Linux.com: Software-Based Synthesizers for LinuxOct 03, 2000, 23:02 (2 Talkback[s])
(Other stories by Alex Young)
"To most people's surprise, electronic instruments have been around since early pioneering work in the 1880s. Hermann Ludwig Ferdinand von Helmholtz (1821-1894), a German physicist and mathematician, built an electronically controlled instrument using electromagnetically vibrating metal tines and glass resonating spheres to create relatively complex sounds. Electronic instruments, however, became more useful with the advent of vacuum tube technology in the 1960s and then later with integrated circuits. Now most of us have powerful enough home computers to emulate these instruments - creating virtual machines that can simulate complex waveforms and produce new timbre for compositions."

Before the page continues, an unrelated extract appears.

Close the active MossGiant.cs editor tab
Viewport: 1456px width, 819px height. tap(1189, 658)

"The first software-based synthesizer (softsynth) I tested was ARTS (Analog RealTime Synthesizer). This application is very different than what I expected, and somewhat reminiscent of Buzz. The basic concept behind ARTS is that complicated audio constructs can be built up from very simple modules. Each module is an entity which can be connected to other modules, forming a stream of sound and "position" signals which flow through each processor. I found the concept analogous to creating a flow diagram (or even an entity relationship diagram), then executing the diagram and observing the output. The finished collection of connected modules is dubbed (in the ARTS jargon) a structure, which can be named for reference and then published to the ARTS server."

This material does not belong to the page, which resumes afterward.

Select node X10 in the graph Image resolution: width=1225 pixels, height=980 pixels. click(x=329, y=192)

"The ARTS server is actually a daemon which provides the backbone to ARTS. By using this system, ARTS can dynamically create structures as they are needed. The example in the documentation shows how a midi event could be used to trigger a bass drum structure. This simple example highlights the inherent modular structure that runs throughout ARTS: incredibly complex musical constructs can be built from many small structures (or modules at a more atomic level) interacting."